Pope concerned over euthanasia in Spain

The new law would legalise euthanasia or assisted suicide for terminally ill adults and those with chronic disabilities.

Pope concerned over euthanasia in Spain

Archbishop of Barcelona Juan Jose Omella wearing a protective face mask greets believers at the end of Corpus Christi mass
Jordi Boixareu/Zuma Press/PA Images

Pope Francis has expressed his concern over the proposed legalisation of euthanasia in Spain.

Cardinal Juan Jose Omella said that Pope Francis had told a private meeting with local bishops that he is “worried” by the new measure, which is soon to be discussed by the Spanish senate. If passed, the new law would make Spain the fourth European nation to legalise euthanasia, after Belgium, the Netherlands and Luxembourg. In Omella’s words, the Pope is particularly concerned by the impact of such a decision on all life issues, including “from the child in the mother’s womb until death”.

Speaking to journalists after his meeting with the Pope, Omella stressed that “Death is not the end”. “If we say that this is it,” he added, “we’re taking hope and spirituality away, things we all carry in our heart.
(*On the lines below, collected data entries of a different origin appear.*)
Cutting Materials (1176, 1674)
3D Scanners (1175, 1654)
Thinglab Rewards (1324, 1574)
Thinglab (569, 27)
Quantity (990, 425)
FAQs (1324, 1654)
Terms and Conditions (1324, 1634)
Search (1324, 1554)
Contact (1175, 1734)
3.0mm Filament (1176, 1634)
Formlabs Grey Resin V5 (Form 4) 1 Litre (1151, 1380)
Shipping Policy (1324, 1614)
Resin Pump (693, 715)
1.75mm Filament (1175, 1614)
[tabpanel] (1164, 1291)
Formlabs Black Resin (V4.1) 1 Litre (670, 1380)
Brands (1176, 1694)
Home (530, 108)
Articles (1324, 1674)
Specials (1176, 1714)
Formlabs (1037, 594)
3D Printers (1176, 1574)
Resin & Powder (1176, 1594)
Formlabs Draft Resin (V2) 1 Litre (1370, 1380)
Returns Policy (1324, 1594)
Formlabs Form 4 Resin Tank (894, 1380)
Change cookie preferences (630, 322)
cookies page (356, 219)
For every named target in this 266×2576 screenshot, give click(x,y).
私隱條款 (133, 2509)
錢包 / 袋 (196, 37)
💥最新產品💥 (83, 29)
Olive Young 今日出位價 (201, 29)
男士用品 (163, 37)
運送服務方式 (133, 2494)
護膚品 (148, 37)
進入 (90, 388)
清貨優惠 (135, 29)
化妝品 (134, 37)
The human person is called to eternity and love.”

The Spanish episcopate have strongly criticised the proposed changes, issuing a statement on September 14 opposing the new law - arguing that it denies both human dignity and “the social dimension of the human being”.  Speaking September 13, the Archbishop of Valencia, Cardinal Antonio Cañizares Llovera, called the proposal “monstrous”, and warned that if passed, it would constitute a “historic defeat...for Spain, and for humanity itself”. The Bishops have proposed a new palliative care law as an alternative to the legalisation of euthanasia and assisted suicide.

The proposed legislation would enable terminally ill adults, and those chronic disabilities, request euthanisation in the Spanish public health system. Currently, cooperation in someone’s suicide can lead to homicide charges and years in prison. 84% of Spaniards are in favor of decriminalisation according to a 2018 national opinion poll.

The events in Spain are part of a broader turn towards the legalisation of euthanasia and assisted suicide across Europe. In Ireland, a “Dying with Dignity” bill has been reintroduced to the Dáil, and is expected to pick up support from several minor parties. The bill, originally tabled in 2015, proposes to “make provision for assistance in achieving a dignified and peaceful end of life to qualifying persons and related matters”.